El Banco Central proyecta un costo adicional de US$900 mm en la factura energética de este año, mientras la inflación superará el 5 % entre el segundo y el tercer trimestre, su mayor pico precisamente en estos meses. A ello se suman menos inversiones, menor crecimiento y una incertidumbre que se cuela en cada decisión, desde la canasta familiar hasta la planificación empresarial.
Esa es la paradoja de los pequeños: no eligen sus guerras, pero heredan sus costos. Las grandes potencias negocian armisticios y reparten responsabilidades; los países periféricos solo reciben las cuentas, sin haber sido consultados ni compensados.
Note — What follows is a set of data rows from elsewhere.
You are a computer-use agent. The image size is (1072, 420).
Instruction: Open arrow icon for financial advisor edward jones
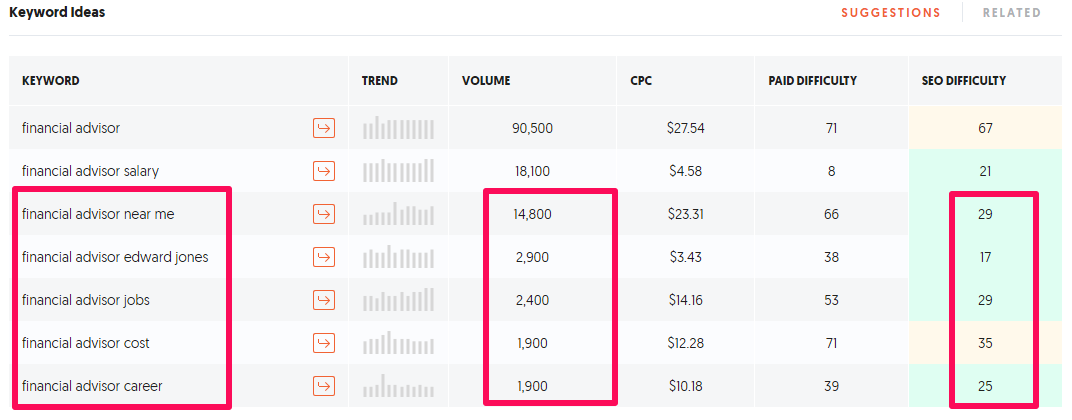point(324,257)
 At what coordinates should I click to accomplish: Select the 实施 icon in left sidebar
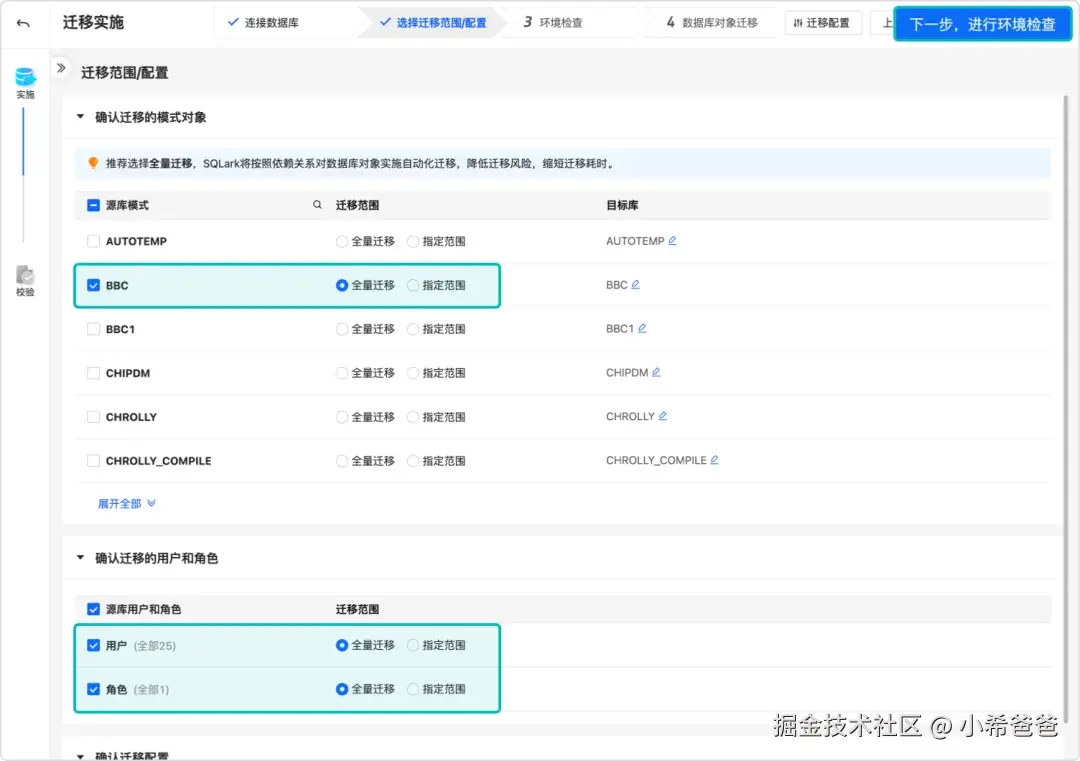(x=25, y=79)
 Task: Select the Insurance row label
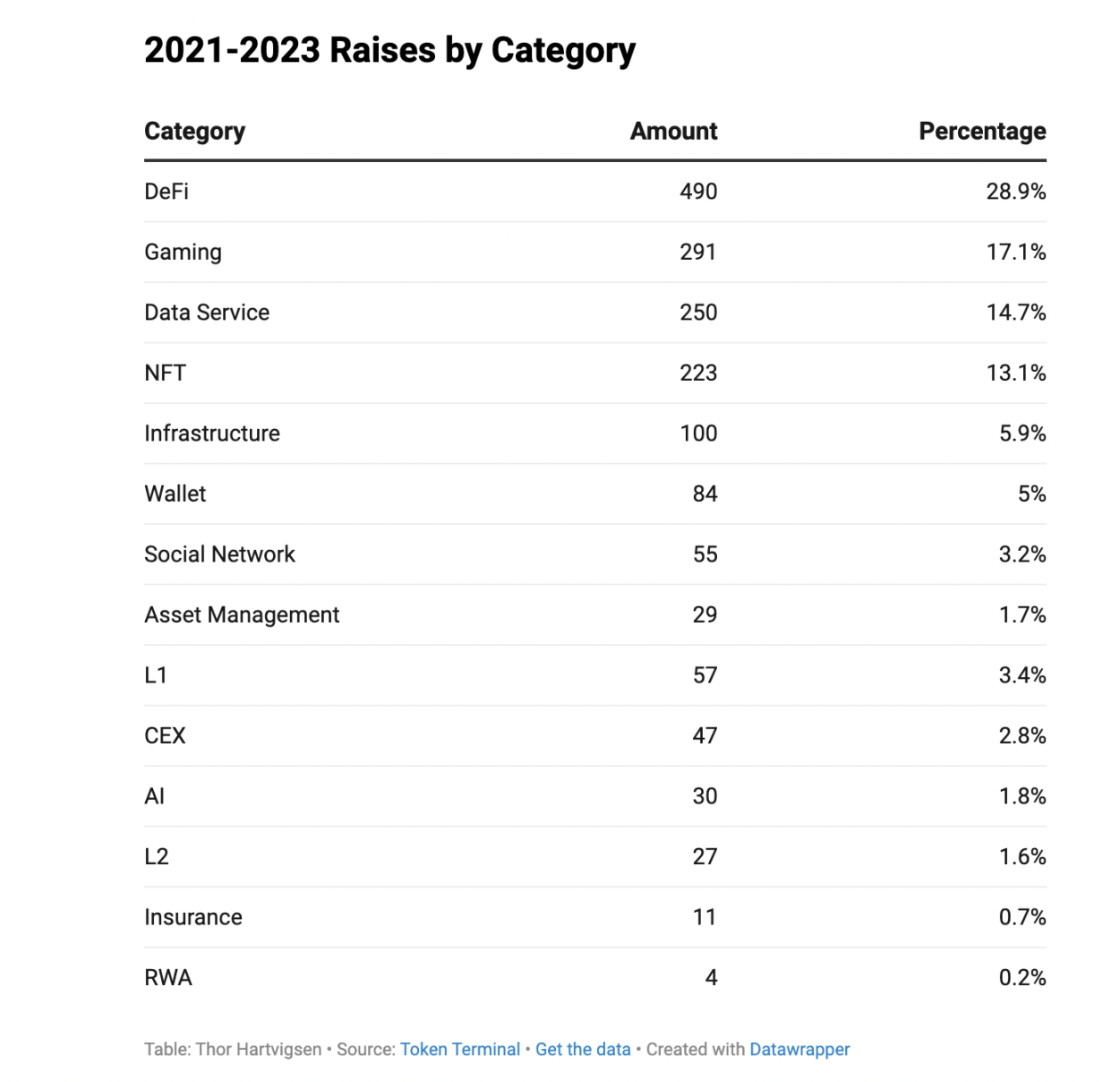pos(193,917)
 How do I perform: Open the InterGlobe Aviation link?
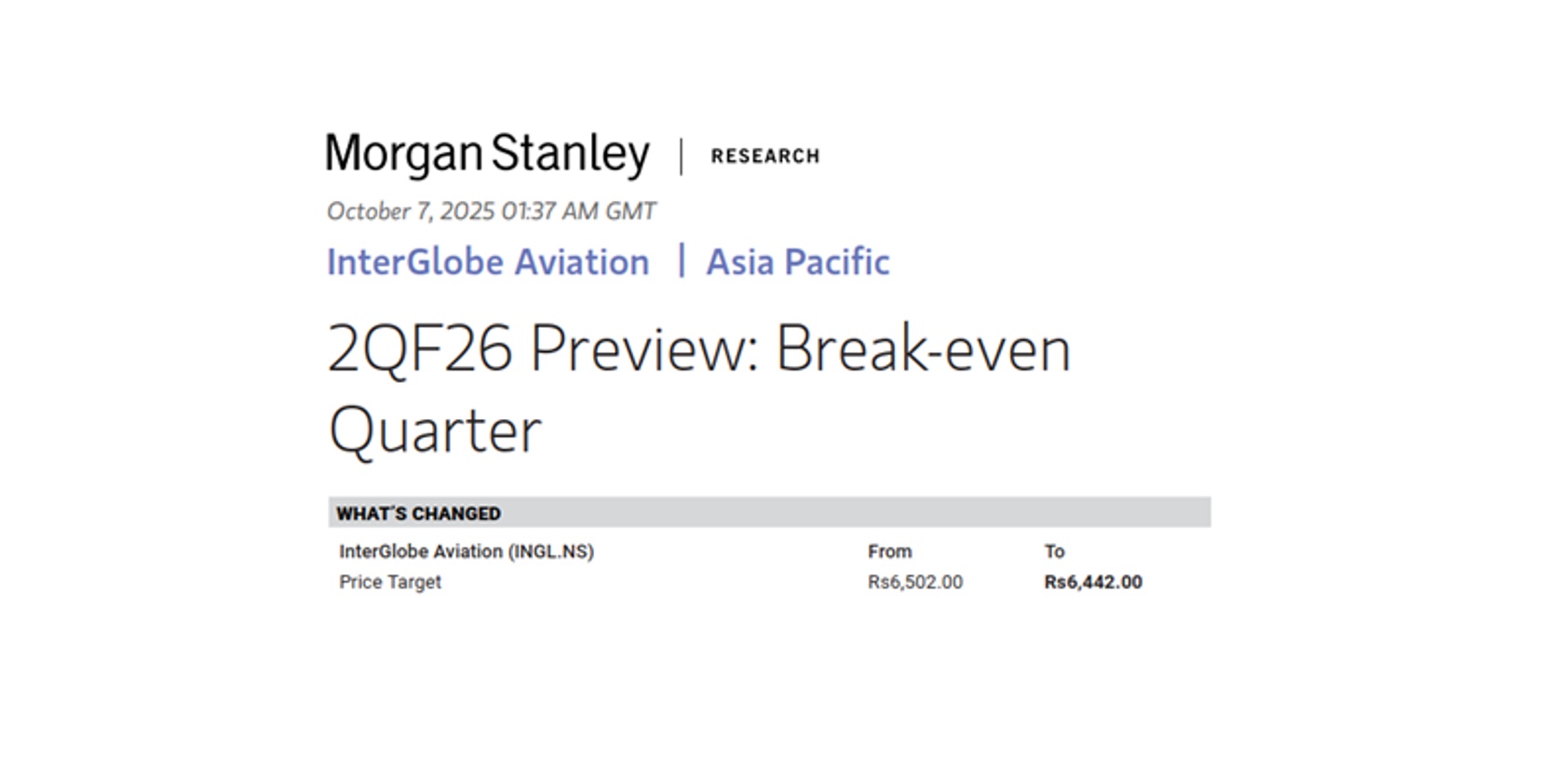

Poco cabe hacer salvo lo de siempre: administrar con prudencia lo que no controlamos, fortalecer lo que sí depende de nosotros y aprender, una vez más, la lección de la paciencia de Job. Quizás esa sea, al final, la única ganancia posible de este episodio: recordar que la causa ajena nunca es garantía de la propia, y que la mejor defensa de un país pequeño sigue siendo la prudencia con que administra su propia casa.